Take the entries below and print, exactly, the stretch from the line containing "This screenshot has height=461, width=800." through the line containing "The image size is (1241, 952).", both included.
- - -
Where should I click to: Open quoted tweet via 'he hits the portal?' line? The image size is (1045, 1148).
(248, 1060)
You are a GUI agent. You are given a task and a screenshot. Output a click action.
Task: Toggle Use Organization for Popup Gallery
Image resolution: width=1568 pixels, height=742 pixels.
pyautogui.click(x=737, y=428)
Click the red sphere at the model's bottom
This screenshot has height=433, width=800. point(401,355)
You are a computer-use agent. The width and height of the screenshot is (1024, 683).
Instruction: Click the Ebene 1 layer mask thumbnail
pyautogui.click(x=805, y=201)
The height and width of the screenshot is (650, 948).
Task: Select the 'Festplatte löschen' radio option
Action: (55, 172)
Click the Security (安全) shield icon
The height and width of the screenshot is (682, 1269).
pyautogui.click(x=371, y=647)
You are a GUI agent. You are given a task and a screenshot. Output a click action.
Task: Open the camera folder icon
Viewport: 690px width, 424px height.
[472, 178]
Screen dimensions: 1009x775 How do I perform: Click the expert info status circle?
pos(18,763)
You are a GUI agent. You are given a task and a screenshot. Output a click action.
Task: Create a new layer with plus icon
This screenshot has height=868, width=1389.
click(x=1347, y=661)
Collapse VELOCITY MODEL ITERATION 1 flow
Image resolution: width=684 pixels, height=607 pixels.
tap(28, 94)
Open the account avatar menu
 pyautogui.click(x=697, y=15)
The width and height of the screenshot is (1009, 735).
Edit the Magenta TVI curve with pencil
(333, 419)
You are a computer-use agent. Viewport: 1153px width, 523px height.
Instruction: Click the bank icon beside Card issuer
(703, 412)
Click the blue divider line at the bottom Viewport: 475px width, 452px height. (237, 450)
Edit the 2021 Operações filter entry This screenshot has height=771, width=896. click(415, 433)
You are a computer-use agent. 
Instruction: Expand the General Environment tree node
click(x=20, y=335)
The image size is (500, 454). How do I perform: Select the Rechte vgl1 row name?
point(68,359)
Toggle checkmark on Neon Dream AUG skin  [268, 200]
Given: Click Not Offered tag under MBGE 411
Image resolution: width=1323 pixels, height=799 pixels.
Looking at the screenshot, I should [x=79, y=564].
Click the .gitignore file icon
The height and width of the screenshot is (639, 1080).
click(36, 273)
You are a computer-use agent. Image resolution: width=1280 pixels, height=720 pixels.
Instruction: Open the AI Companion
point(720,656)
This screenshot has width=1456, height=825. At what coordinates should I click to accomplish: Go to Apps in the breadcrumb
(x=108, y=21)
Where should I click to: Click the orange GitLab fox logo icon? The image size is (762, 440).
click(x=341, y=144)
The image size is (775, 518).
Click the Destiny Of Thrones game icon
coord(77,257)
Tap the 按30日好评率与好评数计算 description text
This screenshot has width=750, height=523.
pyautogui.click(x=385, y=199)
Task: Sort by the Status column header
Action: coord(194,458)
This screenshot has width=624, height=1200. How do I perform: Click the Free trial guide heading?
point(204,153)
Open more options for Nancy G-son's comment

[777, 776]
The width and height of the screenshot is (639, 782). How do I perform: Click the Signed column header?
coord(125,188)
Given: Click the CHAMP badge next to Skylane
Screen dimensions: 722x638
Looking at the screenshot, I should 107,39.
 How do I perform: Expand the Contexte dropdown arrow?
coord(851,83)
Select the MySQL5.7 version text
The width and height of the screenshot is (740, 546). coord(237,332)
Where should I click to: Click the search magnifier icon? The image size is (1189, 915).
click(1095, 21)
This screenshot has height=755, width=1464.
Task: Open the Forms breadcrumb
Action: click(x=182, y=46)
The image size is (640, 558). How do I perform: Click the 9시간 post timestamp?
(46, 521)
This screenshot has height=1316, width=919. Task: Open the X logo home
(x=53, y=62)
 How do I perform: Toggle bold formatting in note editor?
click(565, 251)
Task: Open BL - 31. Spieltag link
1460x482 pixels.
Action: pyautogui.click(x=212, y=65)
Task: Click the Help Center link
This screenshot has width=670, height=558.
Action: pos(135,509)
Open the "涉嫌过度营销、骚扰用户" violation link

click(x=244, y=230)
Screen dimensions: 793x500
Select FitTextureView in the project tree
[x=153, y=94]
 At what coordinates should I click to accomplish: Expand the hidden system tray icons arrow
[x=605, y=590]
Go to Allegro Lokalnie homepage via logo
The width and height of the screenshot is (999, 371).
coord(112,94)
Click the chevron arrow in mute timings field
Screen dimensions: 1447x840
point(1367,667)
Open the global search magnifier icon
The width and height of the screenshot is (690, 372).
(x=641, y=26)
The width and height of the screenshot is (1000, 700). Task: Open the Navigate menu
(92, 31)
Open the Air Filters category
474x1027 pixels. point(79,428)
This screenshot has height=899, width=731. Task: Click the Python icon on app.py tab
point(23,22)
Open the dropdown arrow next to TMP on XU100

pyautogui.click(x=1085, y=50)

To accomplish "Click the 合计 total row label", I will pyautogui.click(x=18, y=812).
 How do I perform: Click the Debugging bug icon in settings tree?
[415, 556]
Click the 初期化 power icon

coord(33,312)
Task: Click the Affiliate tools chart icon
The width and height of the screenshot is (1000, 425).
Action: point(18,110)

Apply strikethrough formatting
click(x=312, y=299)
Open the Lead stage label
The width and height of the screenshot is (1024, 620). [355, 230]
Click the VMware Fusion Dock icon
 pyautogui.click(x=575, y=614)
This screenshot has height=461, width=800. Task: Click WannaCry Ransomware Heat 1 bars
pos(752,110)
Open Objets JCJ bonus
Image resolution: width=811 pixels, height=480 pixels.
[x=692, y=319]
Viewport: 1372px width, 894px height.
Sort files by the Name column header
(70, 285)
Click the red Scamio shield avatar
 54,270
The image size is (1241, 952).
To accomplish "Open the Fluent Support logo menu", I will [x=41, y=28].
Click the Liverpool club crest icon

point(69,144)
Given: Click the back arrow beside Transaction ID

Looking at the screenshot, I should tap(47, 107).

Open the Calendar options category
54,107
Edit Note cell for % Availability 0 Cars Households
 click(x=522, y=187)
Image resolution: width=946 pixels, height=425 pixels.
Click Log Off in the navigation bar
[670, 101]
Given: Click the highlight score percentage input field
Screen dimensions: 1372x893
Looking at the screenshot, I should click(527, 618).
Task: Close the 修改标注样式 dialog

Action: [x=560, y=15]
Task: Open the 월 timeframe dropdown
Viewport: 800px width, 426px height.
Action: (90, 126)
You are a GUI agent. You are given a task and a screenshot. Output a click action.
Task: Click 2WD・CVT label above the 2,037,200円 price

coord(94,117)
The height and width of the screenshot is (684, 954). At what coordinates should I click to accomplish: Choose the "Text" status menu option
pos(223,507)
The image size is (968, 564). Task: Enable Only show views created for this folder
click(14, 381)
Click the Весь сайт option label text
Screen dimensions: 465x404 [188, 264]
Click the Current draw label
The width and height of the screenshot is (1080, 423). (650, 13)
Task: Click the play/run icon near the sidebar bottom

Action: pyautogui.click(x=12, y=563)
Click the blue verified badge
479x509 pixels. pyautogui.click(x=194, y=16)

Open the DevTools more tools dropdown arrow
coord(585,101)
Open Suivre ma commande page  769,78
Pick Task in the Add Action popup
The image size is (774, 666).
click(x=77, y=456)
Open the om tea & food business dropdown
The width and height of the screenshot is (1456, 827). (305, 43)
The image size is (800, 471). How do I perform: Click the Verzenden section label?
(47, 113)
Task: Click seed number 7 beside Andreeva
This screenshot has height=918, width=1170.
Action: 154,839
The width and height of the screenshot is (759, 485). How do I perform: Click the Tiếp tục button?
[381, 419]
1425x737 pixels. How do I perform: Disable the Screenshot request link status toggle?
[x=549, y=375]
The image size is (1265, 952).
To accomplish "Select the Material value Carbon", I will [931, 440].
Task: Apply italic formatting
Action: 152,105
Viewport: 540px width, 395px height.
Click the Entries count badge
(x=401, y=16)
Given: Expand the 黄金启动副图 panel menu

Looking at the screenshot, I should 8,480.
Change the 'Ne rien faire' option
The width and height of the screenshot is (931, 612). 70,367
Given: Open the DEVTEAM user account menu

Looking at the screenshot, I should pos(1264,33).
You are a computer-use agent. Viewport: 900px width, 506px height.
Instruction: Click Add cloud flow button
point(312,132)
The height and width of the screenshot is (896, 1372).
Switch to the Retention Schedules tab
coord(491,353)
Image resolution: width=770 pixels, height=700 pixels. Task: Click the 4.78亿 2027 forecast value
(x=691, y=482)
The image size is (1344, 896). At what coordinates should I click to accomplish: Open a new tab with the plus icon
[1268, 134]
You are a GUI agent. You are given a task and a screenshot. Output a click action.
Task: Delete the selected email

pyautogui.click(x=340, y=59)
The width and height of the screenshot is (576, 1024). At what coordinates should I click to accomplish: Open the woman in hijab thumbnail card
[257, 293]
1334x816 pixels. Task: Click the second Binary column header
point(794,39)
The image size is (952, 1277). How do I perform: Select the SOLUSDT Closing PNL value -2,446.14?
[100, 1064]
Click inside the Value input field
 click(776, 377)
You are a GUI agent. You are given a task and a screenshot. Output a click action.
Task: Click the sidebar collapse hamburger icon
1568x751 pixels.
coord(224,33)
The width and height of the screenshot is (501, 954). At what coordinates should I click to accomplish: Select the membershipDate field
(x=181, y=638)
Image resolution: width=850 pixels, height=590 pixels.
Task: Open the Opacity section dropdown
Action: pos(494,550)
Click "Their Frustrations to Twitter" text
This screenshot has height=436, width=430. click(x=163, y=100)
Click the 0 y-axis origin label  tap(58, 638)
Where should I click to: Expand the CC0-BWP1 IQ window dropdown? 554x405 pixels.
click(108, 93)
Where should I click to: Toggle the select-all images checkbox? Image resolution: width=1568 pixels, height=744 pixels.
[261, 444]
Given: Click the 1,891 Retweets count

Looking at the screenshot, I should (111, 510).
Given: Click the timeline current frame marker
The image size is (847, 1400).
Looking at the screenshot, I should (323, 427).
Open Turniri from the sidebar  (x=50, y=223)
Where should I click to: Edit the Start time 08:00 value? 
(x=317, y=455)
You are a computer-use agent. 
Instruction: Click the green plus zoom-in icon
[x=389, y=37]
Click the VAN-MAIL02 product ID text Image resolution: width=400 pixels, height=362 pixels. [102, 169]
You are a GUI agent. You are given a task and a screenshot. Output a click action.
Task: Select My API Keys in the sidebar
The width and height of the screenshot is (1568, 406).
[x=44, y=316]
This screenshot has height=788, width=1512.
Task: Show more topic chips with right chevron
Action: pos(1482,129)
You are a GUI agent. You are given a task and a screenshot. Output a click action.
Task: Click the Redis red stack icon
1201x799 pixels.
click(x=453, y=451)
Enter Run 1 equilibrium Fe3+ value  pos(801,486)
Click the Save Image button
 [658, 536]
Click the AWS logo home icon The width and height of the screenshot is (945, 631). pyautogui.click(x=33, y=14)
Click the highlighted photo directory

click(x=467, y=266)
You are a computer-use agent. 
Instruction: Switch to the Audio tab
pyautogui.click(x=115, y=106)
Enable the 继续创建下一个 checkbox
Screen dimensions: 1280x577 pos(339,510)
- - -
#### Response area:
This screenshot has height=461, width=800. Task: Click WannaCry Ransomware Heat 1 bars
pos(752,110)
Open Objets JCJ bonus
Image resolution: width=811 pixels, height=480 pixels.
[x=692, y=319]
Viewport: 1372px width, 894px height.
Sort files by the Name column header
(70, 285)
Click the red Scamio shield avatar
 54,270
The image size is (1241, 952).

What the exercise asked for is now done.